**INSTRUCTIONS FOR THE TASK**
Every line below that holds the string "Choose" must be copied.

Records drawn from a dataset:
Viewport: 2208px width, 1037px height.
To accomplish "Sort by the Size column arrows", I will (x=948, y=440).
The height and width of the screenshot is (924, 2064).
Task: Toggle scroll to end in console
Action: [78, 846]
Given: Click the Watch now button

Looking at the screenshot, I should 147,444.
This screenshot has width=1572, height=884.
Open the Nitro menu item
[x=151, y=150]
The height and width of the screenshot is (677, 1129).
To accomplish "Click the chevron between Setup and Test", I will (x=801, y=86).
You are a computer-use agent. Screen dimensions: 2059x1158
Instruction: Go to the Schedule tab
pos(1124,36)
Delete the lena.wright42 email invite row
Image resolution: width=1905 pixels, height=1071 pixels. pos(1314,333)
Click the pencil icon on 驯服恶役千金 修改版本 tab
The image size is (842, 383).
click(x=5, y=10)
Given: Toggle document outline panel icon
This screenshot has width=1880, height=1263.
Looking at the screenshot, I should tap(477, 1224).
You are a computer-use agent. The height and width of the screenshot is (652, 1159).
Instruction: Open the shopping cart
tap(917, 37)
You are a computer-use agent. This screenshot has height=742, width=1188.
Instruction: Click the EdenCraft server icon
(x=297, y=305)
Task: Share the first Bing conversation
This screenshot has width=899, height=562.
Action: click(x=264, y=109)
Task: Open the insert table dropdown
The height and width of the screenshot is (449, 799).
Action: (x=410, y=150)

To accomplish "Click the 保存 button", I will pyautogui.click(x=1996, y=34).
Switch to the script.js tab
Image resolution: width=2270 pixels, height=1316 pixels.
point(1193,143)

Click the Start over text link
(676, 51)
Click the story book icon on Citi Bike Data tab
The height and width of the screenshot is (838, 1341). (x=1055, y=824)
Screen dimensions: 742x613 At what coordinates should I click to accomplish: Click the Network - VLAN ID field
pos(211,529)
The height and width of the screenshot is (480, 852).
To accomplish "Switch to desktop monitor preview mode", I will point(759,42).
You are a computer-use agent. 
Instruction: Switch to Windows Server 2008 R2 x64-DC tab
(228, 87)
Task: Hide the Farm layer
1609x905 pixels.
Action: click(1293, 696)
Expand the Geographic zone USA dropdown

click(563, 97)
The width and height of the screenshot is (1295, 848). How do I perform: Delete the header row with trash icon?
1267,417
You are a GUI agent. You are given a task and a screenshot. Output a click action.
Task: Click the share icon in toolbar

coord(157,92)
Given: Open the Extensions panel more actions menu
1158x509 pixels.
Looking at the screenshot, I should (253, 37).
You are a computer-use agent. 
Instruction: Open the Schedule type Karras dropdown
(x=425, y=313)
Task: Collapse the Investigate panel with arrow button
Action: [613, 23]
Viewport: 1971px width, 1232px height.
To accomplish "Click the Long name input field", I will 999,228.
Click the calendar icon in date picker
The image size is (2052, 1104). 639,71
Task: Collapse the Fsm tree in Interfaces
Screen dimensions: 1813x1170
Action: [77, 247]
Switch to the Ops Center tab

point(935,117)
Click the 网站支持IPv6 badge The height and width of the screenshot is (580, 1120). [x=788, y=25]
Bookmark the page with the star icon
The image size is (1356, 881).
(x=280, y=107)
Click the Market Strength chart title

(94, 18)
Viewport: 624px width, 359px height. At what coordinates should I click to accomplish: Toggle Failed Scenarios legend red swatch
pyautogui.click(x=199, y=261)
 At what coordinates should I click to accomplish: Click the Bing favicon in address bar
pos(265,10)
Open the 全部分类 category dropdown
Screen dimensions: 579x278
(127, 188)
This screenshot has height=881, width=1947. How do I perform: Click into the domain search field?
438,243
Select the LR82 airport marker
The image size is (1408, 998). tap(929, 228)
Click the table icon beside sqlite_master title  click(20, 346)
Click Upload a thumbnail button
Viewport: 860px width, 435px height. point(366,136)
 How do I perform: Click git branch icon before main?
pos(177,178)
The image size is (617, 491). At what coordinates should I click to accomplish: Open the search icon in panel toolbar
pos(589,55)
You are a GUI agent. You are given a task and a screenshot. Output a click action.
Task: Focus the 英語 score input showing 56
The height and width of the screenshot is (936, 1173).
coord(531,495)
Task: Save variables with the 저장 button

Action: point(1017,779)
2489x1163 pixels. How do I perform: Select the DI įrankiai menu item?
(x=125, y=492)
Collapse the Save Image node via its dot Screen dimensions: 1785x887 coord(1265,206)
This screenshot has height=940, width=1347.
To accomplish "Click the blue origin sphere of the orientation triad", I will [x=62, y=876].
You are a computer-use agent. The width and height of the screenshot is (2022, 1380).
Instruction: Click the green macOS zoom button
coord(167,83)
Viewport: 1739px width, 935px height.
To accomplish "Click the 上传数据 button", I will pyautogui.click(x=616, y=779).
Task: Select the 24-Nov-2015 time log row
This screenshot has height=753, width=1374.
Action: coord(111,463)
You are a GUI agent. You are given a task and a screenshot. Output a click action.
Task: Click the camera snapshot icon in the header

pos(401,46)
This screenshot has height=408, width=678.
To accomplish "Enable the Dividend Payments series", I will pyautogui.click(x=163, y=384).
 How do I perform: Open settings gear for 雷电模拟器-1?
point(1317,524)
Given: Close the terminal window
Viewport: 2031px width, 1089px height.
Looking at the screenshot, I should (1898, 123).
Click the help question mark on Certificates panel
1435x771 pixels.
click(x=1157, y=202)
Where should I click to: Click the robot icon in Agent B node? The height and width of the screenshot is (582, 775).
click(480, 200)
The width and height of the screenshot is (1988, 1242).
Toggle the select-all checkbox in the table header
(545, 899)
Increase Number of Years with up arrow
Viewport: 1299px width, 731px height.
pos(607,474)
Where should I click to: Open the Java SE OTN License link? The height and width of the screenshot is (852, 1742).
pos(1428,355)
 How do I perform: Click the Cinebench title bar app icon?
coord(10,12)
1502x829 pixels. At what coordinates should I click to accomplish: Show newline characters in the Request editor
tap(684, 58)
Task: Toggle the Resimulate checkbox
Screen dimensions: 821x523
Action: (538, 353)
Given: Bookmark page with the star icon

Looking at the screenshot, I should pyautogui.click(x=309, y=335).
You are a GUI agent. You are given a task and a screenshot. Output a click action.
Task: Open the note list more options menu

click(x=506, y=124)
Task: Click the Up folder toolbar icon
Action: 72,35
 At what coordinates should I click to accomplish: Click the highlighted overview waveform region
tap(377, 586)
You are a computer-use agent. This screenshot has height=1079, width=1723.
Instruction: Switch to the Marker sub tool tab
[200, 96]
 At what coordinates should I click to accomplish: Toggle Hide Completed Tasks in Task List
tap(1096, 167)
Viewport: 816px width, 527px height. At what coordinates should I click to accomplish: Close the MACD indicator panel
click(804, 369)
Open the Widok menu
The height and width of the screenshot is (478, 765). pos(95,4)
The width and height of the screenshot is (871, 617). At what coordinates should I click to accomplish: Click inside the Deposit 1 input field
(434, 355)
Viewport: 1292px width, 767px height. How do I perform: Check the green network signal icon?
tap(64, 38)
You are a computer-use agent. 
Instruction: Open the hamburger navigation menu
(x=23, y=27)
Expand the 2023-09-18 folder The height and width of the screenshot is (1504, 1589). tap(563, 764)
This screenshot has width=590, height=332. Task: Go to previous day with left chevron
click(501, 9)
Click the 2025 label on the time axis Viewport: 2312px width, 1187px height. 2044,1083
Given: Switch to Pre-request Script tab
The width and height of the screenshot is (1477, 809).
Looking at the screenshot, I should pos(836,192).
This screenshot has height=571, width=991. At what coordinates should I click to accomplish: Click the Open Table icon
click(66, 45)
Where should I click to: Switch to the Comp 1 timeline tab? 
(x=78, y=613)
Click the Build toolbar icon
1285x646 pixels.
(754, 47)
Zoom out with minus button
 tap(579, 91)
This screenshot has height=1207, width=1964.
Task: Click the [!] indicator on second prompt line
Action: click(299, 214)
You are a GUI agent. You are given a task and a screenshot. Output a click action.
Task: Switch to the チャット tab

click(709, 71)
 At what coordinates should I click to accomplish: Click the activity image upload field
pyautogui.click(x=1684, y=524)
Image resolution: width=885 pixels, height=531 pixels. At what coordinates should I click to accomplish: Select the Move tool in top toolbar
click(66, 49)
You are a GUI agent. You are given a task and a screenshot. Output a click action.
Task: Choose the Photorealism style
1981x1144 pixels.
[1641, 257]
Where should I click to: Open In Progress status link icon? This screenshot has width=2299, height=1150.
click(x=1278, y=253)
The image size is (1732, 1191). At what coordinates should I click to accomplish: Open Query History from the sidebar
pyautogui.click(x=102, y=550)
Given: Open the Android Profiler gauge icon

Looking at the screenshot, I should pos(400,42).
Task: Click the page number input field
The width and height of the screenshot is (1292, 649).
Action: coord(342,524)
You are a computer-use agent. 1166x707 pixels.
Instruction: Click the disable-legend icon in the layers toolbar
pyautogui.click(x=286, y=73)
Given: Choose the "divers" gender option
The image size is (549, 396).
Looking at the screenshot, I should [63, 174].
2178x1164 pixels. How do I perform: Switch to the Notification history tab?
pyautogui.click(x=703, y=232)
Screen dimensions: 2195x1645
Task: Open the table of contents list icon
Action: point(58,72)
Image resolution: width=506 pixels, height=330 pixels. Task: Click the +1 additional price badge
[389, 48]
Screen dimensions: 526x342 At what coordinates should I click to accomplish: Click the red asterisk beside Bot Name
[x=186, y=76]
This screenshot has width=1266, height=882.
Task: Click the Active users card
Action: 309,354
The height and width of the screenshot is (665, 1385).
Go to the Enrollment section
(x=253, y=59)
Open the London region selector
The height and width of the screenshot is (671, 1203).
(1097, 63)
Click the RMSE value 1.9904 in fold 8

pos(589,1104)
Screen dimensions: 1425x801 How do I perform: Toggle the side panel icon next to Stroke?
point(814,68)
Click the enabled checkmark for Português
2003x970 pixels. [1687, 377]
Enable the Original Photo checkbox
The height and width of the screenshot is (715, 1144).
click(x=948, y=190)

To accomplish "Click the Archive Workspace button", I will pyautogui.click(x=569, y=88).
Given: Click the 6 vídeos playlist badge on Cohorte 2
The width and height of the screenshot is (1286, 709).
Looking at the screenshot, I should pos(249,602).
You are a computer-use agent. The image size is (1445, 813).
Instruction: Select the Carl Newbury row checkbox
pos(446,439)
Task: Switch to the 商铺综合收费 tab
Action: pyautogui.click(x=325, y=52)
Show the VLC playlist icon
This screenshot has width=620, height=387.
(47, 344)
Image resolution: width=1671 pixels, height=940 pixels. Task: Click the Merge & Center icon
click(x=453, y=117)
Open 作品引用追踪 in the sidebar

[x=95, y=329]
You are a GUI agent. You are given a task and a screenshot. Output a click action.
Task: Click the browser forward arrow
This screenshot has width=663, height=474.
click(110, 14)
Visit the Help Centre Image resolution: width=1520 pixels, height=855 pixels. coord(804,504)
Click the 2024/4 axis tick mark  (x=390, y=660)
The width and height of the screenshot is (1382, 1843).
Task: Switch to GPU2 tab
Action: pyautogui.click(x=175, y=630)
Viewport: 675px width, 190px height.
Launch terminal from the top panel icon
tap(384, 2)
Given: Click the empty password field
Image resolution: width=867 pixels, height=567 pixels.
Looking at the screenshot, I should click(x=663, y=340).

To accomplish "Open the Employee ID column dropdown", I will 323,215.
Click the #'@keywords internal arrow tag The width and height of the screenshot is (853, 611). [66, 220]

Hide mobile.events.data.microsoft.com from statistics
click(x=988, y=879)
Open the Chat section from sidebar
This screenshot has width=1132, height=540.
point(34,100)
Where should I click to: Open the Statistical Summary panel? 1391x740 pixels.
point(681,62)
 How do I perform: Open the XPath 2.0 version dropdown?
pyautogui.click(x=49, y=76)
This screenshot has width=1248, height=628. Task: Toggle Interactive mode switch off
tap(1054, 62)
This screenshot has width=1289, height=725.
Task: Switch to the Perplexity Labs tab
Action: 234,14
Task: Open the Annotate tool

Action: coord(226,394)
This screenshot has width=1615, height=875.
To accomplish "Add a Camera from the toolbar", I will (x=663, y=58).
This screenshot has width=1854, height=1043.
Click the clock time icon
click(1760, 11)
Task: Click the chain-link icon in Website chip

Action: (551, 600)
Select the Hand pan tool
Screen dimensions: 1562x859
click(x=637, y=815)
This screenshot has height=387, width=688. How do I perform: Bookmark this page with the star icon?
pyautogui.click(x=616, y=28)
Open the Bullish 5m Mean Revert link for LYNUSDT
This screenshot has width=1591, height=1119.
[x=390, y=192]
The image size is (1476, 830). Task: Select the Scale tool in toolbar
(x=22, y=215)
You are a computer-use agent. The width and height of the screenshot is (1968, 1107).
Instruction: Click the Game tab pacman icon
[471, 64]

**COMPLETED TASK**
Task: Choose the Photorealism style
Given: Choose the "divers" gender option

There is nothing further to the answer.